FDR knew the people’s confidence in the banks would need to be earned, rather than manufactured. So he created the FDIC, which would insure deposits in banks that adhered to strict rules and limitations. The Glass-Steagall Act gave deposit insurance to banks that agreed to operate prudently, and the Securities Exchange Commission was set up to look out for fraudulent trading practices.

It’s telling that FDR appointed Joseph Kennedy, who would go on to chair the SEC, to his inner circle to deal with the economic crises that stared down the nation at the time. Kennedy was a successful businessman who knew Wall Street from the inside out, and more importantly, had made all the money he would ever need, and thus was looking to move from the private to the public sector. In other words, Kennedy wasn’t looking to make friends on Wall Street.

Obama, however, chose Geithner, who had just turned 50 at the time of his swearing-in, and would be seeking a well-paid life on Wall Street at the end of his tenure with the administration.

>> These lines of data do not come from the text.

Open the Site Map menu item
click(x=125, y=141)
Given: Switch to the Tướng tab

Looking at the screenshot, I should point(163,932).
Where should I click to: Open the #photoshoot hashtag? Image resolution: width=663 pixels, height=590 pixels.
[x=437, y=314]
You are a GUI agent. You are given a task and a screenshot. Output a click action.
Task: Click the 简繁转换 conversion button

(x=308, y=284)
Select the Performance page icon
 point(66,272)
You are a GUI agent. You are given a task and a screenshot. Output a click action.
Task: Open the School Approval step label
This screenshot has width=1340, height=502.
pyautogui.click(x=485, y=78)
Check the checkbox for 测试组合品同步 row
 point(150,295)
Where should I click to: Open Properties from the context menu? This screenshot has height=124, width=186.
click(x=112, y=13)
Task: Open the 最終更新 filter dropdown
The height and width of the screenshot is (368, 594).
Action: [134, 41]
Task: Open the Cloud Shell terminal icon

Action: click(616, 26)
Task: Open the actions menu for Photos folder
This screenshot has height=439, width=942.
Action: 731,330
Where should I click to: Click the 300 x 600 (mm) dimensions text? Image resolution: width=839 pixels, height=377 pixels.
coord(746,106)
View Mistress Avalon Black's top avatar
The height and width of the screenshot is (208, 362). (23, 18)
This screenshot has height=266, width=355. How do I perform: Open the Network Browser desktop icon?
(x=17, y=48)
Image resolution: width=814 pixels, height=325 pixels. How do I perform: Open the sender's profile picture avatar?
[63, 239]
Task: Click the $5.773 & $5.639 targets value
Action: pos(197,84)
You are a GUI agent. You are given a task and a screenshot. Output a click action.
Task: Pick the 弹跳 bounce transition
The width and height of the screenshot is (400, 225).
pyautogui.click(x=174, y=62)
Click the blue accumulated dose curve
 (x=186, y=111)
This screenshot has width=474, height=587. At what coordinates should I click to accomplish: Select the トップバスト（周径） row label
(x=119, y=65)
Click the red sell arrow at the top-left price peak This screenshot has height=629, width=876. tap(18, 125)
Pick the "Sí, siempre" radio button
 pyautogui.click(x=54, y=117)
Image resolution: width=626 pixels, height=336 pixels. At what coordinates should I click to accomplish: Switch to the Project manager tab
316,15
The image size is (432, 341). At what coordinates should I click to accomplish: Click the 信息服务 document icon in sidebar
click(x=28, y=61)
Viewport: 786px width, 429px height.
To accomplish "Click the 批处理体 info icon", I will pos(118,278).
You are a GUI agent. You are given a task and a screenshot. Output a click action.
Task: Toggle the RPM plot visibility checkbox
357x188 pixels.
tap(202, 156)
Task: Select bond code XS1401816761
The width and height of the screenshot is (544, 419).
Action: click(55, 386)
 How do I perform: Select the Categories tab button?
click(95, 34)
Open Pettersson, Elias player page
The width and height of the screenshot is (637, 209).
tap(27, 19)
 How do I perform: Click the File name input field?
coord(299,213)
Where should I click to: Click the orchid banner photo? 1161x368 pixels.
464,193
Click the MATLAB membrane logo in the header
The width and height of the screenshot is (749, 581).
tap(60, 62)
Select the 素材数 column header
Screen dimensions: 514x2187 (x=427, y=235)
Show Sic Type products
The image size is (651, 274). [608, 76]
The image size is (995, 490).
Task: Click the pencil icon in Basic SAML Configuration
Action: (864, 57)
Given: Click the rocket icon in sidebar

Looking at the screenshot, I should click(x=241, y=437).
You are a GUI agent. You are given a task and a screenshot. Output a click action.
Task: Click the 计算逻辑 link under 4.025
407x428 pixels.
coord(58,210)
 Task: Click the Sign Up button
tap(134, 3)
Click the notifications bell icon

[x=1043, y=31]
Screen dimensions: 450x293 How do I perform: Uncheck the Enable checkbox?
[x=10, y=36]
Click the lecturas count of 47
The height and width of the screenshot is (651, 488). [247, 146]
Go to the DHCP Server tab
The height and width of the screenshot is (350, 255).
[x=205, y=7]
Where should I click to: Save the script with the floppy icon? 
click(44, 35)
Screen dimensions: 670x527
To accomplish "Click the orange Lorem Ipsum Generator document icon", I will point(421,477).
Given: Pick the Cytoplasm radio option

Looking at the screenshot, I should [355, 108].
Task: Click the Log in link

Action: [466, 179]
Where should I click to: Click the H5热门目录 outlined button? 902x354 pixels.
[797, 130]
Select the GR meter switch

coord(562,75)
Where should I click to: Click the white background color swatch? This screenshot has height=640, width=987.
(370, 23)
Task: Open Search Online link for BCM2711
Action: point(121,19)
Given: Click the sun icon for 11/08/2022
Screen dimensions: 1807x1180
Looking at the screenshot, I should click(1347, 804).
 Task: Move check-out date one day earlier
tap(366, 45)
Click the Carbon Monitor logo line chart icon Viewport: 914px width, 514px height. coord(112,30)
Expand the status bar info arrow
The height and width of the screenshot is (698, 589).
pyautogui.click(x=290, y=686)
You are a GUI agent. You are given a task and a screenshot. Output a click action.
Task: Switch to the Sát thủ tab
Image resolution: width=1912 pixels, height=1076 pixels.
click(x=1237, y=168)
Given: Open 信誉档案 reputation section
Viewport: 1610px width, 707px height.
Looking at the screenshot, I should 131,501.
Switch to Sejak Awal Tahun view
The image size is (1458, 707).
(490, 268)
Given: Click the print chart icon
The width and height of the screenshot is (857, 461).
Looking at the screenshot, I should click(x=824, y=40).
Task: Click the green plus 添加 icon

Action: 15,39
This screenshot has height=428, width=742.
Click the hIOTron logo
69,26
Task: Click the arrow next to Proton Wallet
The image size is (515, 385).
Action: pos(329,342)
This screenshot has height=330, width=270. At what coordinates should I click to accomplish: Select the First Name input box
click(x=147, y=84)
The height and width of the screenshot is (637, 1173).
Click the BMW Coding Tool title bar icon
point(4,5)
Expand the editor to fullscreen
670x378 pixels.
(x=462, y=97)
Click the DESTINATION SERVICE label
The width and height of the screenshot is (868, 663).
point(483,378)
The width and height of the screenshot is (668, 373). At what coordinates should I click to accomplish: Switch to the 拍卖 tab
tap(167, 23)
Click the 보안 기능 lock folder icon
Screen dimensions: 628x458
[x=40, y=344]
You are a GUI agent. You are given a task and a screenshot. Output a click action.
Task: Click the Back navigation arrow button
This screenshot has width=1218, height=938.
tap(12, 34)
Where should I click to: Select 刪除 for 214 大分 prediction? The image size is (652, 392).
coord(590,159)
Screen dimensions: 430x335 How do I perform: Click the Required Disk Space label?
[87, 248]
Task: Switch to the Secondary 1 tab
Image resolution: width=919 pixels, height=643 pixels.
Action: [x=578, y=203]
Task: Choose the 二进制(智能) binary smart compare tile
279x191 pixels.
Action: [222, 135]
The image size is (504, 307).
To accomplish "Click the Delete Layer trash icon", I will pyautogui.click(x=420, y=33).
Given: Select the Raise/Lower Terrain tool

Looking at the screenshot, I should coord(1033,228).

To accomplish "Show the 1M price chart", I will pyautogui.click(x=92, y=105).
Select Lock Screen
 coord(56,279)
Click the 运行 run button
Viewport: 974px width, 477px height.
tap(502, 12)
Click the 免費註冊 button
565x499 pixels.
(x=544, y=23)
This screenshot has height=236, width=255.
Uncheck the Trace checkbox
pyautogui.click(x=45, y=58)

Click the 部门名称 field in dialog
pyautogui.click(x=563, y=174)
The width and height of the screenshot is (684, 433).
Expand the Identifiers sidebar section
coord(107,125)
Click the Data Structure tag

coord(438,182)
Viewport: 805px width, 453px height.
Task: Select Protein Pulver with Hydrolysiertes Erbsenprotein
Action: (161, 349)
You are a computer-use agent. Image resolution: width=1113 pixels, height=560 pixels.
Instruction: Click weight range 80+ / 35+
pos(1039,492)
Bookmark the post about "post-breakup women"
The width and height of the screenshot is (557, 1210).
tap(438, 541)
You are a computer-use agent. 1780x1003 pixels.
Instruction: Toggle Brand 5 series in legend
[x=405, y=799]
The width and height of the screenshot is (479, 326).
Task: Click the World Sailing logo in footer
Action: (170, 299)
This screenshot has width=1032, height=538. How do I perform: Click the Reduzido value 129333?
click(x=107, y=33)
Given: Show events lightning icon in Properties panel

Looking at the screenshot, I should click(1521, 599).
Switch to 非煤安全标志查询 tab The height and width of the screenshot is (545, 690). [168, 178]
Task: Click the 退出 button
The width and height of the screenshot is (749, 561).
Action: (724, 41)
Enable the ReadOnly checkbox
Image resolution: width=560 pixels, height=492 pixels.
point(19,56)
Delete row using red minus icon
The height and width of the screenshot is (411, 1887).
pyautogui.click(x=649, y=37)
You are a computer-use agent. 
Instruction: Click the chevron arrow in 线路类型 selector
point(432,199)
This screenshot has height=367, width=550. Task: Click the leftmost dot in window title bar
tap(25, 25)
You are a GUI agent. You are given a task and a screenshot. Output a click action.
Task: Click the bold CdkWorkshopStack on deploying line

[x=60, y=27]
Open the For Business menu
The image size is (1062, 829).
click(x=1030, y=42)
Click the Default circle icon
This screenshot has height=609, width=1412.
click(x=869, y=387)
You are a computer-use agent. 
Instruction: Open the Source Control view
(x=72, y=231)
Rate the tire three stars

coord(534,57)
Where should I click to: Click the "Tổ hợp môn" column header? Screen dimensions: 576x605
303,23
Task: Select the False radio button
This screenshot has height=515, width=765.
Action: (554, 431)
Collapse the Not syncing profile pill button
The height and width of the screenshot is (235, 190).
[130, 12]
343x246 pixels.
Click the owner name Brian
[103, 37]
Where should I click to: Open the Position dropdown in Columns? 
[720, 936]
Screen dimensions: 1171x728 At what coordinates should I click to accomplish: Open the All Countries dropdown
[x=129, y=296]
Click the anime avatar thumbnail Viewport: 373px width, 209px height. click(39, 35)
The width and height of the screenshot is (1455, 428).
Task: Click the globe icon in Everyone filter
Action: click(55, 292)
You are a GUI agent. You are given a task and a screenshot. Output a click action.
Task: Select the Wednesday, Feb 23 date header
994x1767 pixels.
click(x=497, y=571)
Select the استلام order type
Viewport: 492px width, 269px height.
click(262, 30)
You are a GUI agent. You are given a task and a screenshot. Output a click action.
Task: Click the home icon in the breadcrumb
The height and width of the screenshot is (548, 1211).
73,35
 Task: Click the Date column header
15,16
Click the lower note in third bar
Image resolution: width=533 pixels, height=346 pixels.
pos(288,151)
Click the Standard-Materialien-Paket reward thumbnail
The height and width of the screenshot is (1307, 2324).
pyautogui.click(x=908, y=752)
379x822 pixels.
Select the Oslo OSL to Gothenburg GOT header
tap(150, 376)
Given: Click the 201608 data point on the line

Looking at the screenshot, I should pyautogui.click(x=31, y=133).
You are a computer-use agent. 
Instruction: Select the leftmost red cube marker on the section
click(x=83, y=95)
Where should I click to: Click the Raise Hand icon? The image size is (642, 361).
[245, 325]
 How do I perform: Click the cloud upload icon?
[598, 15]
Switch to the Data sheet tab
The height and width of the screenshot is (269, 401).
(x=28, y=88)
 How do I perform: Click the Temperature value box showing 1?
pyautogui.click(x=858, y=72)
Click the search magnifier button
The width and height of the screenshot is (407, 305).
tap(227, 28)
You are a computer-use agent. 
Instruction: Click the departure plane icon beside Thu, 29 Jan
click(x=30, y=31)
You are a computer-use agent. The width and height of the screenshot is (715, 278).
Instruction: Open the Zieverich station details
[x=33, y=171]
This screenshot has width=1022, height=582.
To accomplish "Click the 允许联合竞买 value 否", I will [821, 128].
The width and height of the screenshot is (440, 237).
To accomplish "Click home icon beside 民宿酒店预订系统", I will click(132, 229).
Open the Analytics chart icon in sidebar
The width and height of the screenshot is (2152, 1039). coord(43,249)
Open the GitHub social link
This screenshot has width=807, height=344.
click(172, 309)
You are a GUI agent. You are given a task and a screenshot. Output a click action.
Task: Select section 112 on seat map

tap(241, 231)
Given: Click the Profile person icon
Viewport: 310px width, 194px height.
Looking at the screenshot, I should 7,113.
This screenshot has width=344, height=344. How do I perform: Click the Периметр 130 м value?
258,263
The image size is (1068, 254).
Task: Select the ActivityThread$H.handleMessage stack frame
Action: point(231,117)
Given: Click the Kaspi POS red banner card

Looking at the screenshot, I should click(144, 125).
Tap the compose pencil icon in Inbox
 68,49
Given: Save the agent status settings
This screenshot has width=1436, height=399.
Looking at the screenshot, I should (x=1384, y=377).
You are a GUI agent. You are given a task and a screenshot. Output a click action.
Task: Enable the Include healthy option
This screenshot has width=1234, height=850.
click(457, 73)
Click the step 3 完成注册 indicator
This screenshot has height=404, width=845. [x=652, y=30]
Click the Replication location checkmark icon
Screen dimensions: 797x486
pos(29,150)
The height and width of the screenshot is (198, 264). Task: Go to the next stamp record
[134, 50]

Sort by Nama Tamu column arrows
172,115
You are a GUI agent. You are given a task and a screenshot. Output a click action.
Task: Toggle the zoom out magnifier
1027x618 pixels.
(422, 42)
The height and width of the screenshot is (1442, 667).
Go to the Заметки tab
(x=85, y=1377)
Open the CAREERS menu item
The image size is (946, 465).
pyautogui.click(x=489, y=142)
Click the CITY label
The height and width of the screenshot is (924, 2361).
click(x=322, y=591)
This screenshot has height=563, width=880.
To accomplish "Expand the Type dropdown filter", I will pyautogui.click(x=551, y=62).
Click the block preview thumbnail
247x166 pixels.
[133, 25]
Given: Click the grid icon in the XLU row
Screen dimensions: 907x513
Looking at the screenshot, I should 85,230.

Former Fed Chairman Paul Volcker, who was considered for Obama’s National Economic Council, had warned President-elect Obama that in order to stabilize America’s credit system, Wall Street’s great debt machine would have to be dismantled. “You have to deal with this business of some sucker gets a bad mortgage and the guy who sold it to him gets a commission, and the guy who sold it to that guy gets one, too. That’s just old fashioned fraud,” says Volcker. In summing up the position of Geithner, Volker says, “Now, the other view is treating everybody alike. They’re either angels or robbers. You can’t tell which, and there’s no point making a distinction between the banking system and the others. I think that’s just fundamentally flawed.”

At a meeting in December 2008, Byron Dorgan, a longtime Democratic senator from North Dakota, used direct language with the President-elect about his top economic selections, Geithner and Summers. “You’ve picked the wrong people,” he said to Obama. “I don’t understand how you could do this. You’ve picked the wrong people!”

As he seeks to polish his legacy, even Geithner himself has disqualified much of the nonsensical and inflammatory claims made in his memoir. For instance, Geithner claims the White House asked him to lie about Social Security and deficits. “I remember during one Roosevelt Room prep session before I appeared on the Sunday shows, I objected when Dan Pfeiffer wanted me to say Social Security didn’t contribute to the deficit,” Geithner writes in his new memoir. “It wasn’t a main driver of our future deficits, but it did contribute. Pfeiffer said the line was a ‘dog whistle’ to the left, a phrase I had never heard before. He had to explain that the phrase was code to the Democratic base, signaling that we intended to protect Social Security.”

But in an interview this week, Geithner refuted his own claim. “I was never, ever in the position where anyone in the White House asked me to do that. And of course, I would never have done it. But Dan Pfeiffer never asked me to do that,” Geithner told Bret Baier in an interview aired on Fox News.

Indeed, Geithner was the wrong choice, for he and Summers had contributed to the very financial disaster they were hired to solve. This resulted in leading Obama to miss a once-in-a-century opportunity to reform Wall Street. That’s how Geithner should be remembered.